• To do: Repeat every entry below exactly as given.

• Input records:
==================================================

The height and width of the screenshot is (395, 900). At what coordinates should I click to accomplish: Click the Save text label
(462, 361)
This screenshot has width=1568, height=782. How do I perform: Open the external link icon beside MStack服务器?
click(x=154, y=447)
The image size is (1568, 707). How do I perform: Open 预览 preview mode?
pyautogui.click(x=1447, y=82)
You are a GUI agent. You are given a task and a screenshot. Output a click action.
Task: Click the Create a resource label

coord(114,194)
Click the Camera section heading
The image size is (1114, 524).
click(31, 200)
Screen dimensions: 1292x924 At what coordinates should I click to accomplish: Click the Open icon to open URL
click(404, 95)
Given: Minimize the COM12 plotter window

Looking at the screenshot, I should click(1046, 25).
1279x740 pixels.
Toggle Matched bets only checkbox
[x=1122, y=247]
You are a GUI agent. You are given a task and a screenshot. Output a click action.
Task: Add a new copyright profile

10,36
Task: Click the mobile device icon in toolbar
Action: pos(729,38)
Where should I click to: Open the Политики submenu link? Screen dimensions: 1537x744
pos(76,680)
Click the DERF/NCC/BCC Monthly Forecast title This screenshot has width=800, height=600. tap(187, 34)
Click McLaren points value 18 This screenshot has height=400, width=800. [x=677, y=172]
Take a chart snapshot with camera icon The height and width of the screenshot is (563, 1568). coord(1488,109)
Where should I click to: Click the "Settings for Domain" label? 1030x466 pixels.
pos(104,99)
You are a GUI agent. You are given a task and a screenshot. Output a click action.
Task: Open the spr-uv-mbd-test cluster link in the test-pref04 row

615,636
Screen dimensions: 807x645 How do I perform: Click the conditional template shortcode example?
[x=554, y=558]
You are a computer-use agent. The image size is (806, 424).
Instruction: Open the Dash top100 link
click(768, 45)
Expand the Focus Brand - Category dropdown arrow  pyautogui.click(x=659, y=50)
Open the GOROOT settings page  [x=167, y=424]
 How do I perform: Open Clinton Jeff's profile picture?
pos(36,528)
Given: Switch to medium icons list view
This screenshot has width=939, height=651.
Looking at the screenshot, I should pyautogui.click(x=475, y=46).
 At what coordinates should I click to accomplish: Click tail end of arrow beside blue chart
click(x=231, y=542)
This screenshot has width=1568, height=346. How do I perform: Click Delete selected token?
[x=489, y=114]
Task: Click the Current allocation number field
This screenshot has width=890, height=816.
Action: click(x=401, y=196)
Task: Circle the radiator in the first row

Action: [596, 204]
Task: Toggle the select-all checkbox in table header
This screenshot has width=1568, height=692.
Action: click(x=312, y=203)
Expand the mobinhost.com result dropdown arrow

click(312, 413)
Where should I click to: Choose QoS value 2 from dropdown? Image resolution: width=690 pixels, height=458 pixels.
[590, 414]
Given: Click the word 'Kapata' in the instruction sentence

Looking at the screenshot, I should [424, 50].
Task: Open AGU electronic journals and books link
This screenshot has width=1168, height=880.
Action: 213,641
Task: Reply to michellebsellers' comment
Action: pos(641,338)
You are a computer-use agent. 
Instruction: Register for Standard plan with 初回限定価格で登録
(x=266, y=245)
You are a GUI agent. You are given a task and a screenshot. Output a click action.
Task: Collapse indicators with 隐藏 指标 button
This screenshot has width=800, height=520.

==================================================

• Output for this task:
The height and width of the screenshot is (395, 900). At what coordinates should I click to accomplish: Click the Save text label
(462, 361)
This screenshot has width=1568, height=782. How do I perform: Open the external link icon beside MStack服务器?
click(x=154, y=447)
The image size is (1568, 707). How do I perform: Open 预览 preview mode?
pyautogui.click(x=1447, y=82)
You are a GUI agent. You are given a task and a screenshot. Output a click action.
Task: Click the Create a resource label

coord(114,194)
Click the Camera section heading
The image size is (1114, 524).
click(31, 200)
Screen dimensions: 1292x924 At what coordinates should I click to accomplish: Click the Open icon to open URL
click(404, 95)
Given: Minimize the COM12 plotter window

Looking at the screenshot, I should click(1046, 25).
1279x740 pixels.
Toggle Matched bets only checkbox
[x=1122, y=247]
You are a GUI agent. You are given a task and a screenshot. Output a click action.
Task: Add a new copyright profile

10,36
Task: Click the mobile device icon in toolbar
Action: pos(729,38)
Where should I click to: Open the Политики submenu link? Screen dimensions: 1537x744
pos(76,680)
Click the DERF/NCC/BCC Monthly Forecast title This screenshot has width=800, height=600. tap(187, 34)
Click McLaren points value 18 This screenshot has height=400, width=800. [x=677, y=172]
Take a chart snapshot with camera icon The height and width of the screenshot is (563, 1568). coord(1488,109)
Where should I click to: Click the "Settings for Domain" label? 1030x466 pixels.
pos(104,99)
You are a GUI agent. You are given a task and a screenshot. Output a click action.
Task: Open the spr-uv-mbd-test cluster link in the test-pref04 row

615,636
Screen dimensions: 807x645 How do I perform: Click the conditional template shortcode example?
[x=554, y=558]
You are a computer-use agent. The image size is (806, 424).
Instruction: Open the Dash top100 link
click(768, 45)
Expand the Focus Brand - Category dropdown arrow  pyautogui.click(x=659, y=50)
Open the GOROOT settings page  [x=167, y=424]
 How do I perform: Open Clinton Jeff's profile picture?
pos(36,528)
Given: Switch to medium icons list view
This screenshot has width=939, height=651.
Looking at the screenshot, I should pyautogui.click(x=475, y=46).
 At what coordinates should I click to accomplish: Click tail end of arrow beside blue chart
click(x=231, y=542)
This screenshot has width=1568, height=346. How do I perform: Click Delete selected token?
[x=489, y=114]
Task: Click the Current allocation number field
This screenshot has width=890, height=816.
Action: click(x=401, y=196)
Task: Circle the radiator in the first row

Action: [596, 204]
Task: Toggle the select-all checkbox in table header
This screenshot has width=1568, height=692.
Action: click(x=312, y=203)
Expand the mobinhost.com result dropdown arrow

click(312, 413)
Where should I click to: Choose QoS value 2 from dropdown? Image resolution: width=690 pixels, height=458 pixels.
[590, 414]
Given: Click the word 'Kapata' in the instruction sentence

Looking at the screenshot, I should [424, 50].
Task: Open AGU electronic journals and books link
This screenshot has width=1168, height=880.
Action: 213,641
Task: Reply to michellebsellers' comment
Action: pos(641,338)
You are a computer-use agent. 
Instruction: Register for Standard plan with 初回限定価格で登録
(x=266, y=245)
You are a GUI agent. You are given a task and a screenshot. Output a click action.
Task: Collapse indicators with 隐藏 指标 button
This screenshot has width=800, height=520.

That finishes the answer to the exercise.